Re: [patch 01/15] mm/memory.c: avoid access flag update TLB flush for retried page fault

Yu Xu <xuyu@xxxxxxxxxxxxxxxxx> · Tue, 28 Jul 2020 18:07:44 +0800

On 7/28/20 5:39 PM, Catalin Marinas wrote:
On Tue, Jul 28, 2020 at 10:22:20AM +0100, Will Deacon wrote:
On Sat, Jul 25, 2020 at 04:58:43PM +0100, Catalin Marinas wrote:
On Fri, Jul 24, 2020 at 06:29:43PM -0700, Linus Torvalds wrote:
For any architecture that guarantees that a page fault will always
flush the old TLB entry for this kind of situation, that
flush_tlb_fix_spurious_fault() thing can be a no-op.

So that's why on x86, we just do

   #define flush_tlb_fix_spurious_fault(vma, address) do { } while (0)

and have no issues.

Note that it does *not* need to do any cross-CPU flushing or anything
like that. So it's actually wrong (I think) to have that default
fallback for

    #define flush_tlb_fix_spurious_fault(vma, address)
flush_tlb_page(vma, address)

because flush_tlb_page() is the serious "do cross CPU etc".

Does the arm64 flush_tlb_page() perhaps do the whole expensive
cross-CPU thing rather than the much cheaper "just local invalidate"
version?

I think it makes sense to have a local-only
flush_tlb_fix_spurious_fault(), but with ptep_set_access_flags() updated
to still issue the full broadcast TLBI. In addition, I added a minor
optimisation to avoid the TLB flush if the old pte was not accessible.
In a read-access fault case (followed by mkyoung), the TLB wouldn't have
cached a non-accessible pte (not sure it makes much difference to Yang's
case). Anyway, from ARMv8.1 onwards, the hardware handles the access
flag automatically.

I'm not sure the first dsb(nshst) below is of much use in this case. If
we got a spurious fault, the write to the pte happened on a different
CPU (IIUC, we shouldn't return to user with updated ptes without a TLB
flush on the same CPU). Anyway, we can refine this if it solves Yang's
performance regression.

-------------8<-----------------------

diff --git a/arch/arm64/include/asm/tlbflush.h b/arch/arm64/include/asm/tlbflush.h
index d493174415db..d1401cbad7d4 100644
--- a/arch/arm64/include/asm/tlbflush.h
+++ b/arch/arm64/include/asm/tlbflush.h
@@ -268,6 +268,20 @@ static inline void flush_tlb_page(struct vm_area_struct *vma,
  	dsb(ish);
  }
  
+static inline void local_flush_tlb_page(struct vm_area_struct *vma,
+					unsigned long uaddr)
+{
+	unsigned long addr = __TLBI_VADDR(uaddr, ASID(vma->vm_mm));
+
+	dsb(nshst);
+	__tlbi(vale1, addr);
+	__tlbi_user(vale1, addr);
+	dsb(nsh);
+}
+
+#define flush_tlb_fix_spurious_fault(vma, address) \
+	local_flush_tlb_page(vma, address)

Why can't we just have flush_tlb_fix_spurious_fault() be a NOP on arm64?
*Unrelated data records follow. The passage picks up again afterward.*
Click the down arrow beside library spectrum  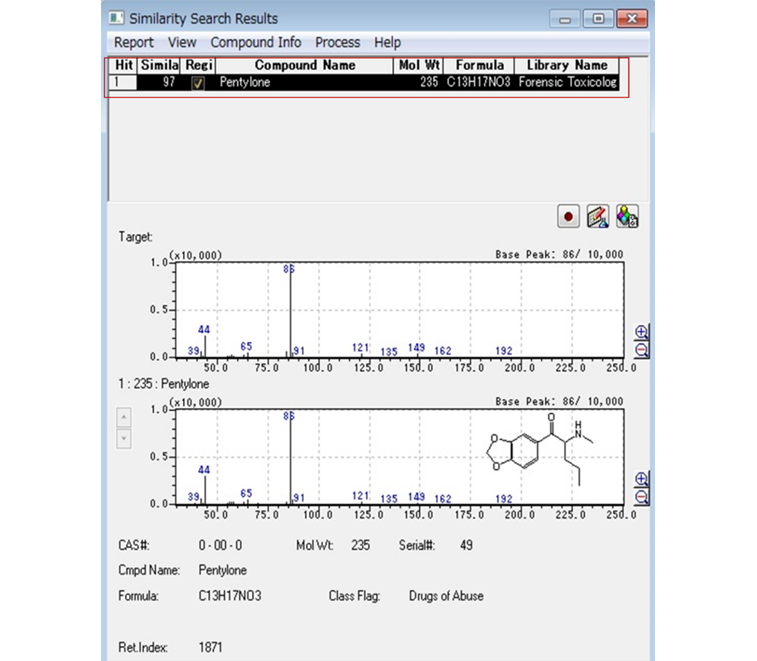coord(124,438)
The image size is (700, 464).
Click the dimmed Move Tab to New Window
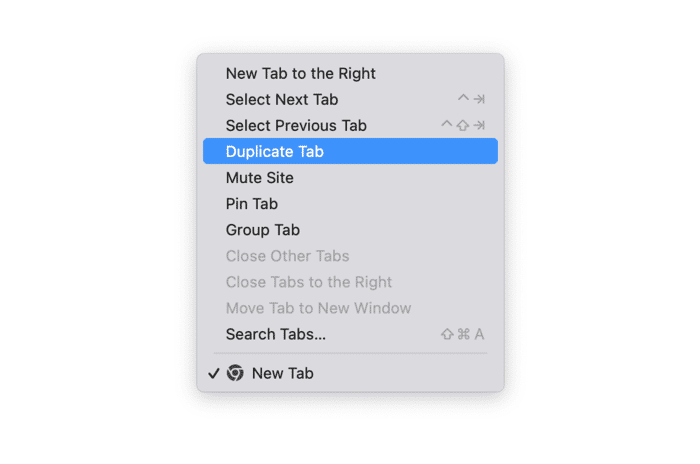318,308
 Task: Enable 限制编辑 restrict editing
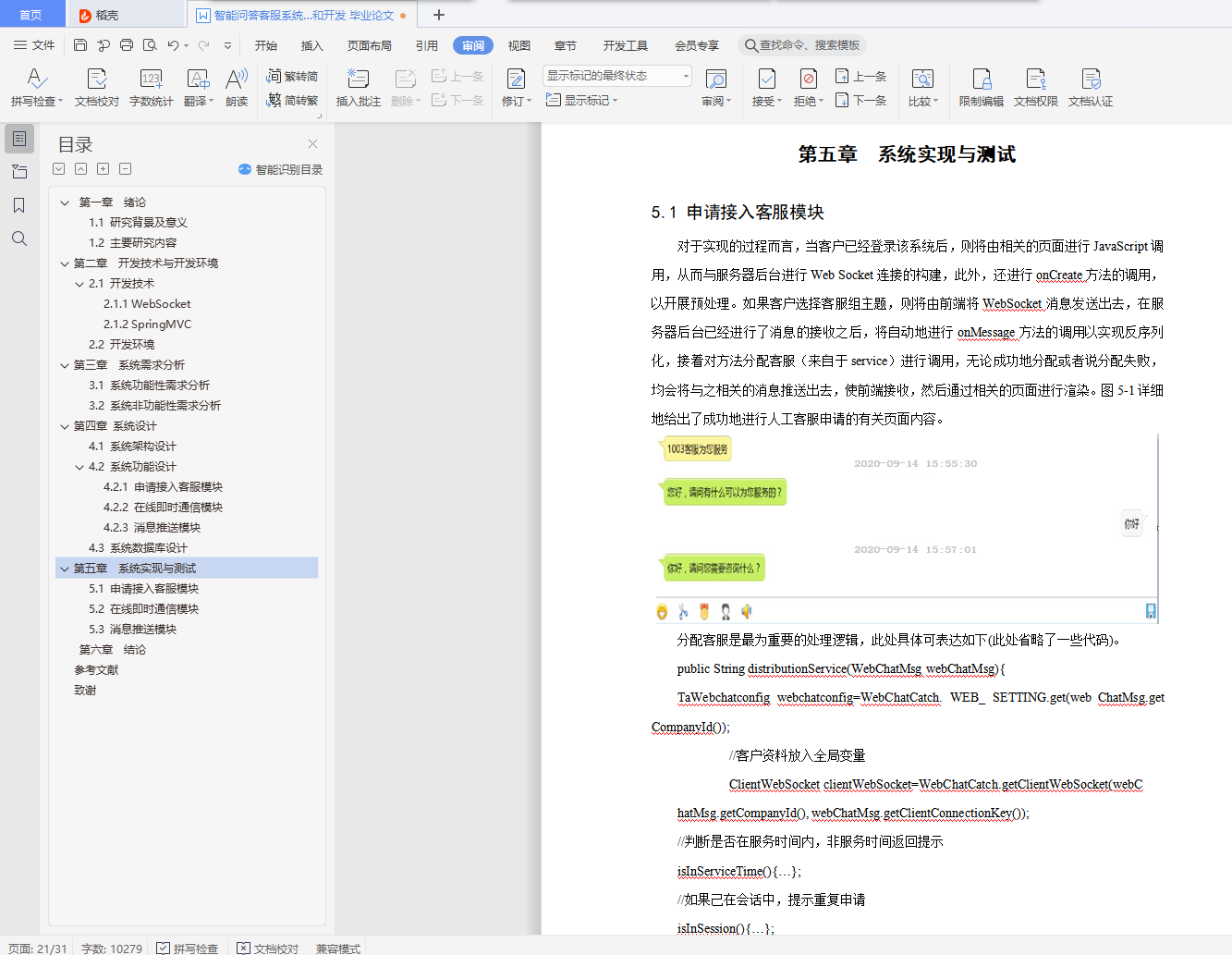point(982,86)
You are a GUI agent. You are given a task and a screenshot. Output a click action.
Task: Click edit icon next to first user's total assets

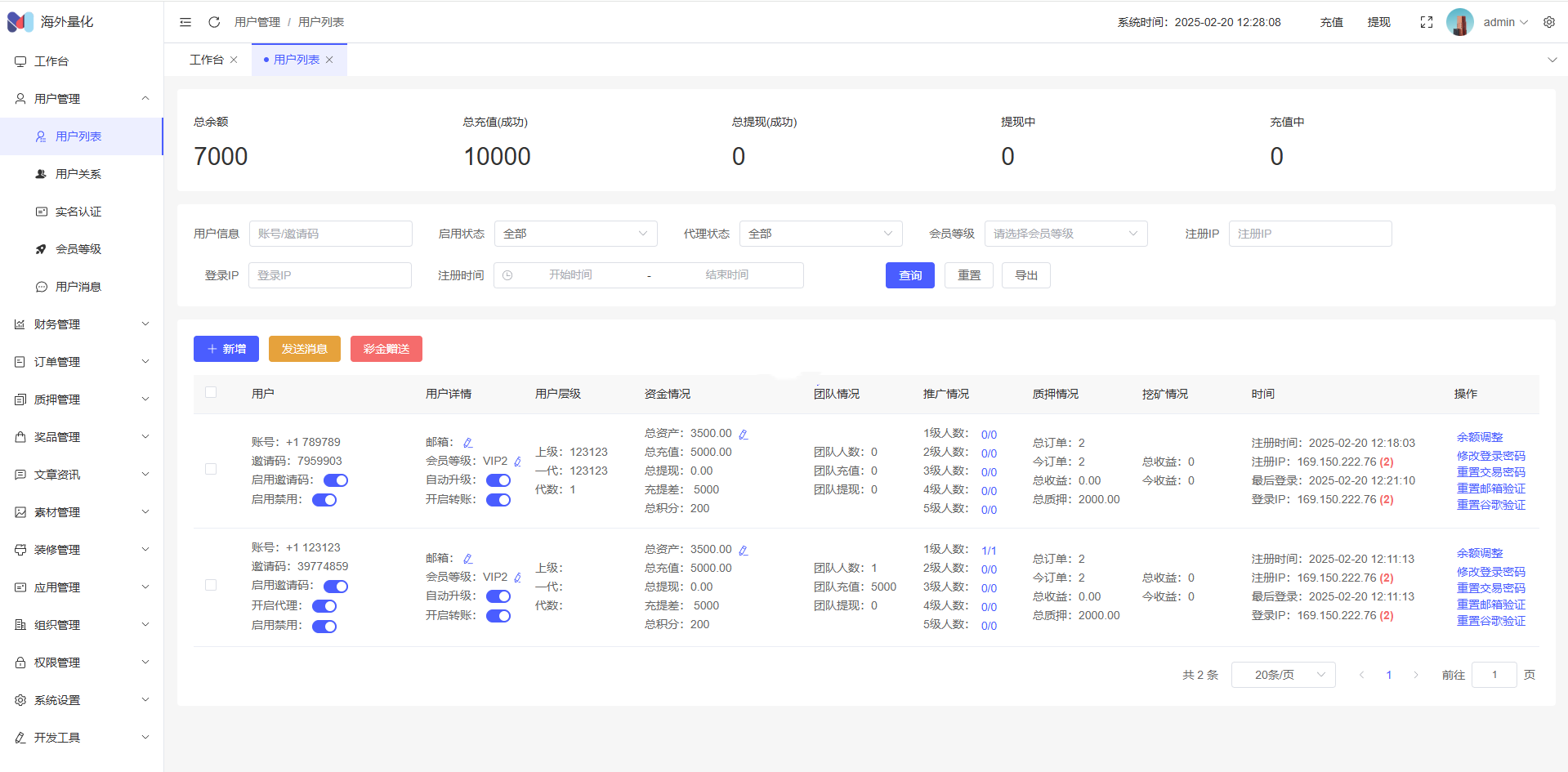(743, 435)
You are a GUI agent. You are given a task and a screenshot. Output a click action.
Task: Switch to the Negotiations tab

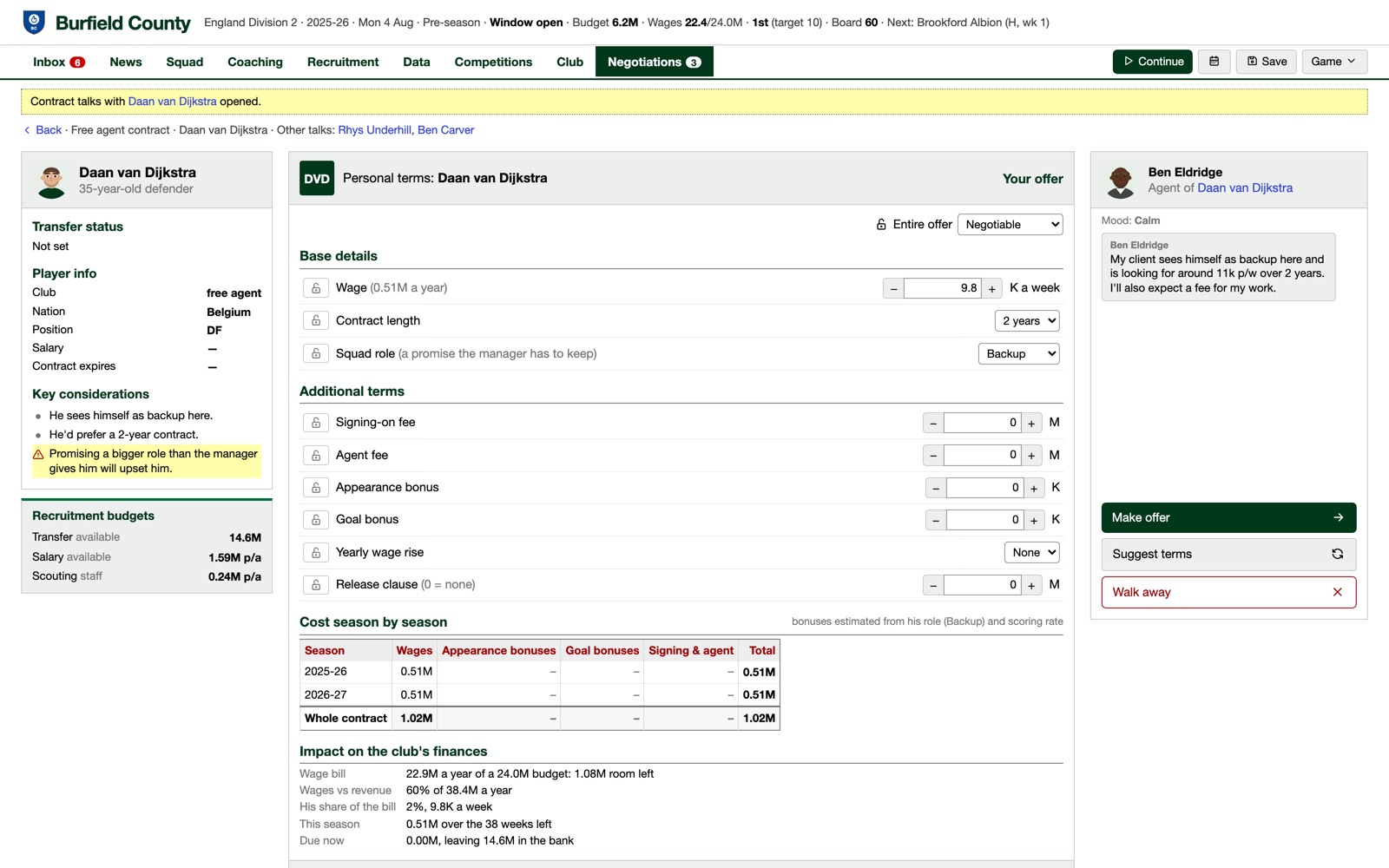click(654, 62)
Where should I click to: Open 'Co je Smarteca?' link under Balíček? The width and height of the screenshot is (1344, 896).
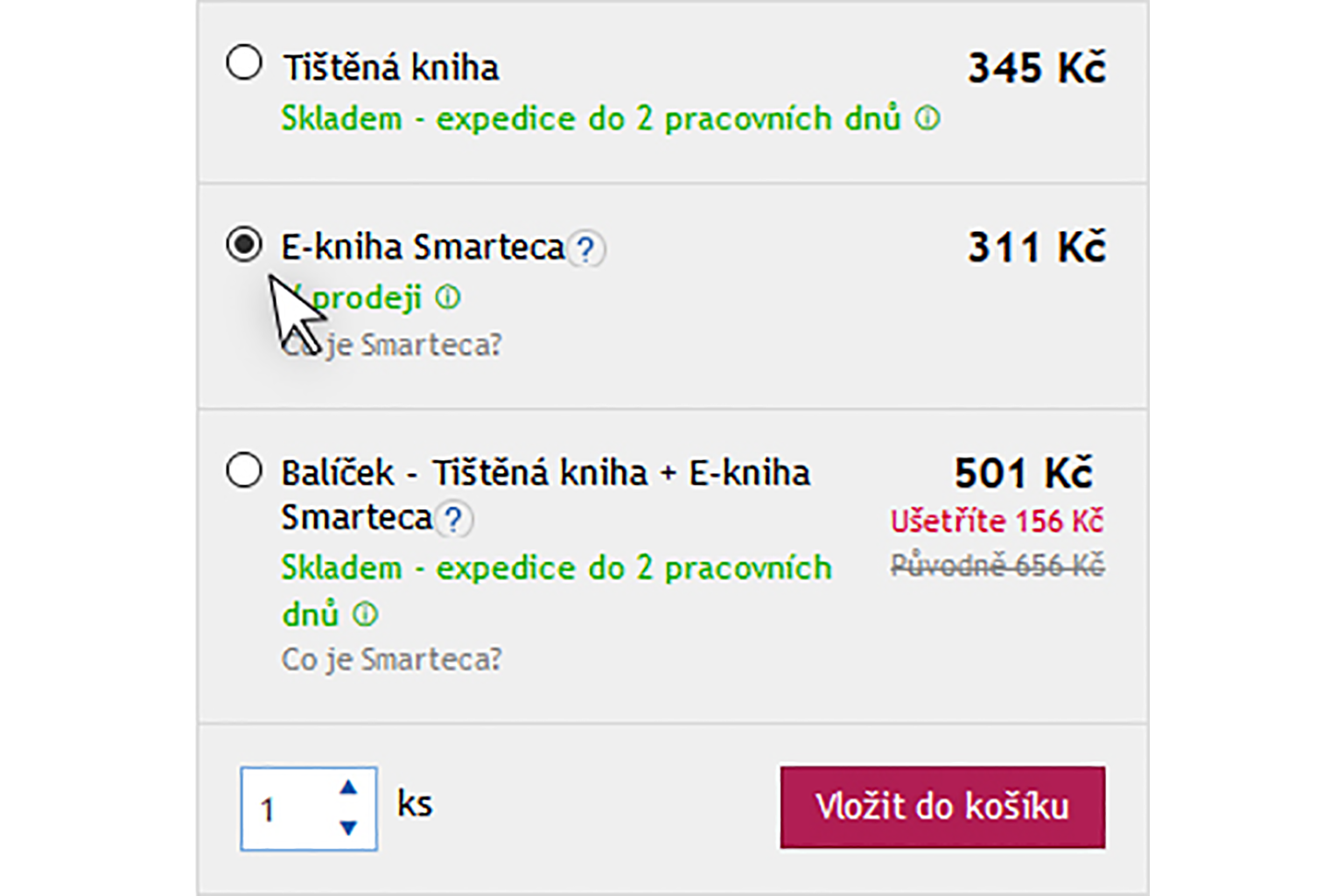[391, 659]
Possibly, as long as any other optimisations only defer the TLB flushing
for relatively short time (the fault is transient, it will get a
broadcast TLBI eventually).

Either way, it's worth benchmarking the above patch but with
flush_tlb_fix_spurious_fault() a no-op (we still need flush_tlb_page()
in ptep_set_access_flags()). Xu, Yang, could you please give it a try?

If I understand correctly, this should do as good as the patch of Linux
or Yang in will-it-scale page_fault3 testcase, which both avoid doing
flush_tlb_fix_spurious_fault(), in case of FAULT_FLAG_TRIED.

Shouldn't we be concerned about data integrity if to have
flush_tlb_fix_spurious_fault() be a nop on arm64?

Thanks,
Yu


Given that the architecture prohibits the TLB from caching invalid entries,
then software access/dirty is fine without additional flushing.

The access fault is fine, the TLB has not cached the entry. For a dirty
fault, however, the TLB could cache a read-only mapping, so it does need
flushing. Question is, do we make the pte dirty anywhere without a
subsequent (broadcast) TLBI?

The only
problematic case I can think of is on the invalid->valid (i.e. map) path,
where we elide the expensive DSB instruction because (a) most CPUs have a
walker that can snoop the store buffer and (b) even if they don't, the
store buffer tends to drain by the time we get back to userspace. Even
if that was a problem, flush_tlb_fix_spurious_fault() wouldn't be the
right hook, since the DSB must occur on the CPU that did the pte update.

I guess the best a CPU can do is attempt the page table walk again, in
the hope that the write buffer on the other CPU eventually drains.